____ Dokumen Sumber
Dalam hal ini perempuan klas atas, selebriti yang di untungkan oleh system komoditi merasa sama sekali tidak di rugikan dengan perbincangan soal- tubuh perempuan, atau tentang hubungan seks tanpa cinta. Sangat beda dengan perempuan klas bawah yang telah diskreditkan, dicap “tidak bermoral”, bahkan ungkapan seperti Jablai semakin merendahkan harkat dan martabat kaum perempuan.

Write your body! Stop eksploitasi Tubuh Perempuan


Jika kita mengakui perjungan R.A Kartini maka kita harus menghargai nila-nilai yang diperjuangkan Kartini, sejak dulu beliau memperjuangkan hak kesetaraan kaum perempuan dan laki-laki dalam semua aspek kehidupan ( Pendidikan, Politik, sosial, budaya, termasuk dalam media). Write Your Body! Teriak Aktivis –aktivis feminis sekarang, saatnya kaum perempuan melakukan interpretasi terhadap tubuhnya sendiri. Seks, tubuh, dan sensualitas merupakan eskpresi kebebasan intelektual yang tidak mengandung bahaya apapun. Dalam kasus “ Empat Mata; Tukul Arwana” itu hanyalah salah satu contoh bagaimana adegan patriarkhal menjadi tontonan menarik, mungkin kesimpulan yang di ambil penulis sangatlah cupet, tetapi sesempit apapun bentuk penindasan terhadap kaum perempuan itu harus di suarakan karena jika tidak ini akan menjadi pembenaran terus-menerus. Tayangan-tayangan berbau religi pun sebenarnya kental dengan stereotype perempuan sebagai makhluk lemah, tidak berdaya, dan biang pengumbar Nafsu, jadi setiap lelaki harus mempertebal keimanannya untuk mencegah rayuan perempuan.
________
Rincian Tugas: Tuliskan ulang seluruh teks tentang eksploitasi tubuh perempuan di atas tanpa mengubah satu kata pun.
____ Data yang Diberikan
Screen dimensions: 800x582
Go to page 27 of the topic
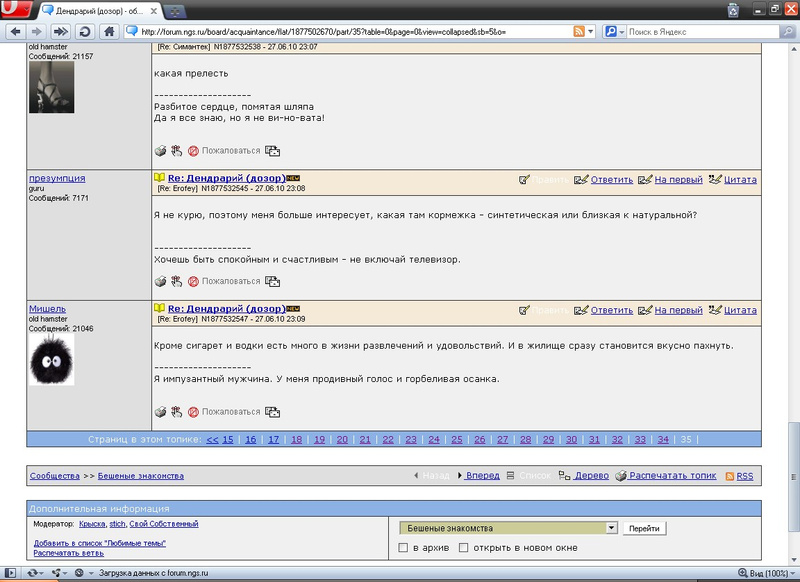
________
Jawaban Tertulis:
Dalam hal ini perempuan klas atas, selebriti yang di untungkan oleh system komoditi merasa sama sekali tidak di rugikan dengan perbincangan soal- tubuh perempuan, atau tentang hubungan seks tanpa cinta. Sangat beda dengan perempuan klas bawah yang telah diskreditkan, dicap “tidak bermoral”, bahkan ungkapan seperti Jablai semakin merendahkan harkat dan martabat kaum perempuan.

Write your body! Stop eksploitasi Tubuh Perempuan


Jika kita mengakui perjungan R.A Kartini maka kita harus menghargai nila-nilai yang diperjuangkan Kartini, sejak dulu beliau memperjuangkan hak kesetaraan kaum perempuan dan laki-laki dalam semua aspek kehidupan ( Pendidikan, Politik, sosial, budaya, termasuk dalam media). Write Your Body! Teriak Aktivis –aktivis feminis sekarang, saatnya kaum perempuan melakukan interpretasi terhadap tubuhnya sendiri. Seks, tubuh, dan sensualitas merupakan eskpresi kebebasan intelektual yang tidak mengandung bahaya apapun. Dalam kasus “ Empat Mata; Tukul Arwana” itu hanyalah salah satu contoh bagaimana adegan patriarkhal menjadi tontonan menarik, mungkin kesimpulan yang di ambil penulis sangatlah cupet, tetapi sesempit apapun bentuk penindasan terhadap kaum perempuan itu harus di suarakan karena jika tidak ini akan menjadi pembenaran terus-menerus. Tayangan-tayangan berbau religi pun sebenarnya kental dengan stereotype perempuan sebagai makhluk lemah, tidak berdaya, dan biang pengumbar Nafsu, jadi setiap lelaki harus mempertebal keimanannya untuk mencegah rayuan perempuan.